I would like the line with "This screenshot has" and every line after it, down to the end of the entries below, output exactly and without pictures.

**Data items**
—————

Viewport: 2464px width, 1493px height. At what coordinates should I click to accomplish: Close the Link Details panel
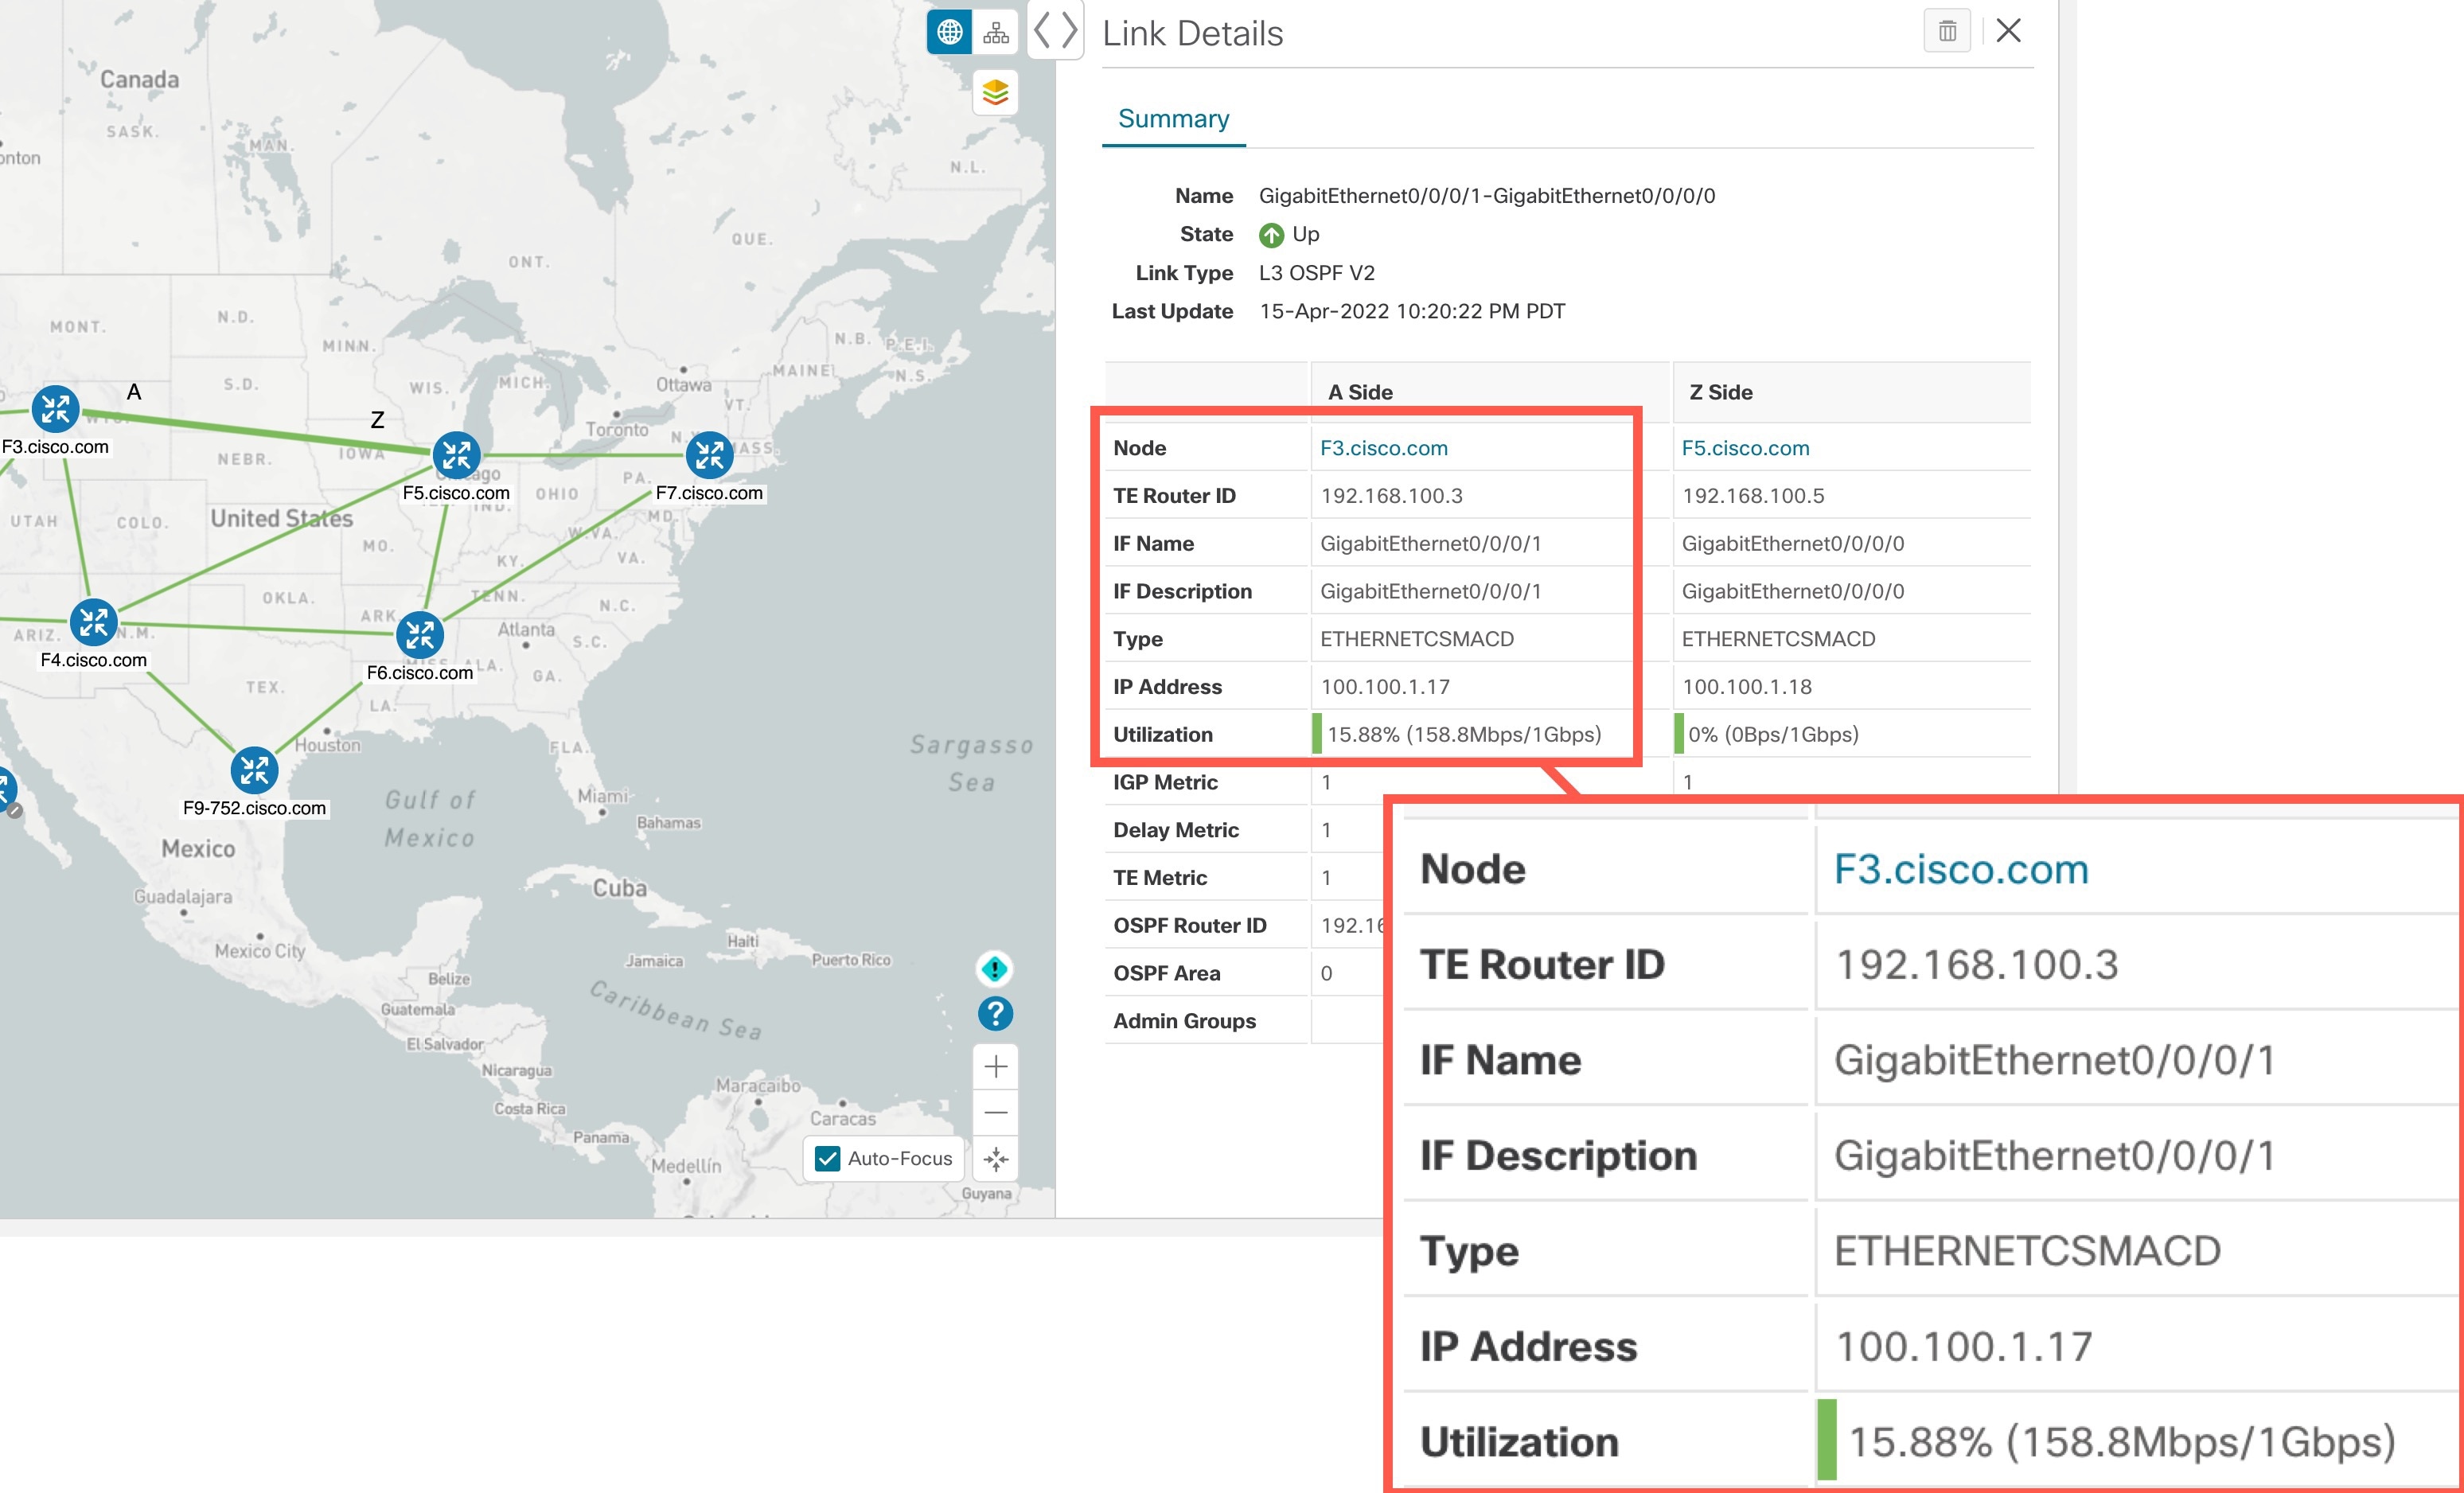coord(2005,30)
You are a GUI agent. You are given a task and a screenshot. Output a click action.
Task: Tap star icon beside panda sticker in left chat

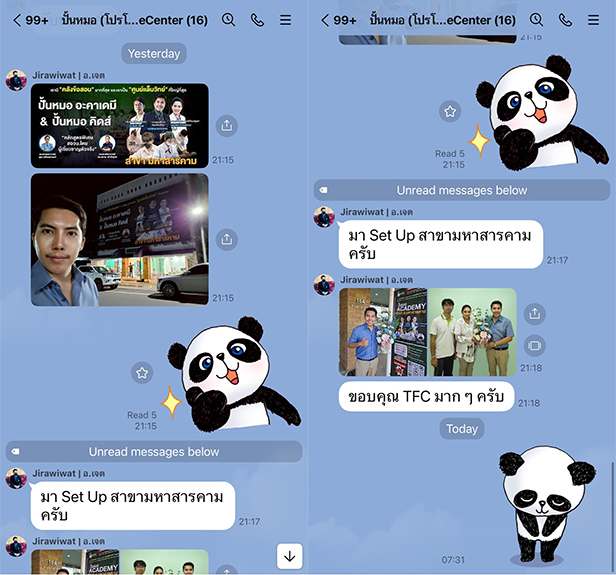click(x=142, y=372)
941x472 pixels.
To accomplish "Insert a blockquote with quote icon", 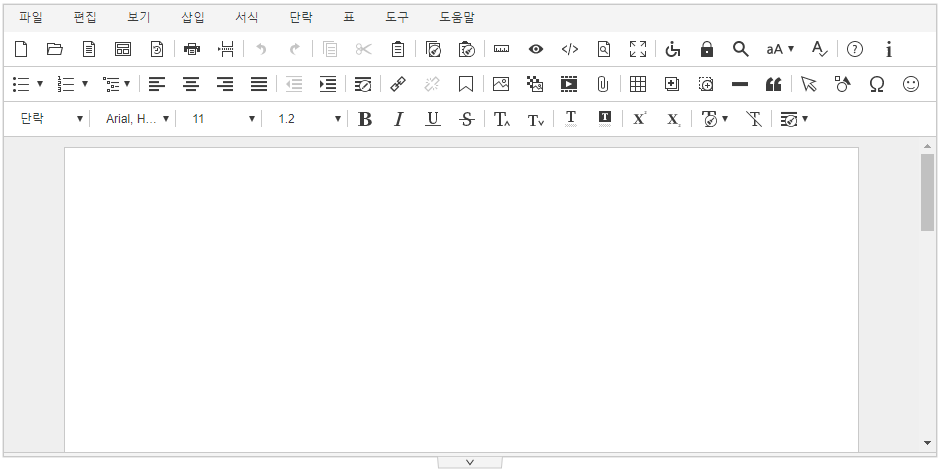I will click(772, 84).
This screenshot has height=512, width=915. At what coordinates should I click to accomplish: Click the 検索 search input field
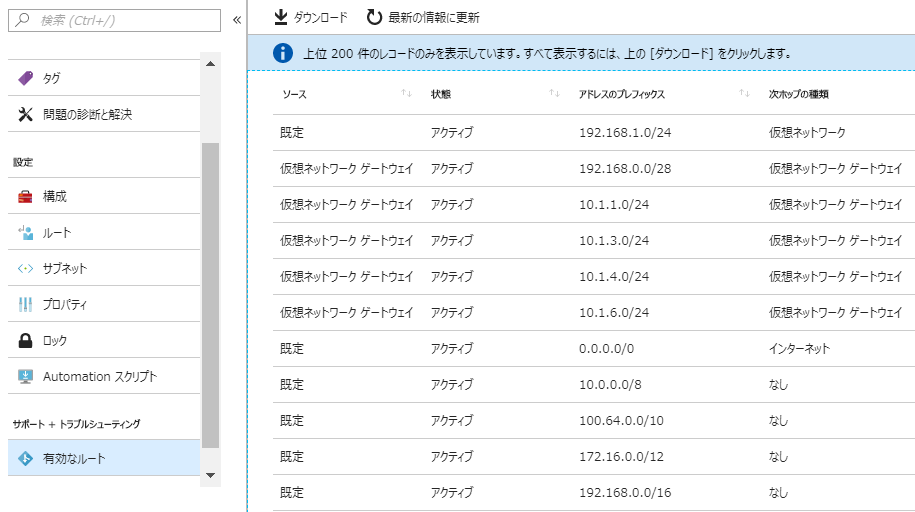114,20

—————

**Result below**
This screenshot has height=512, width=915. At what coordinates should I click to accomplish: Click the 検索 search input field
114,20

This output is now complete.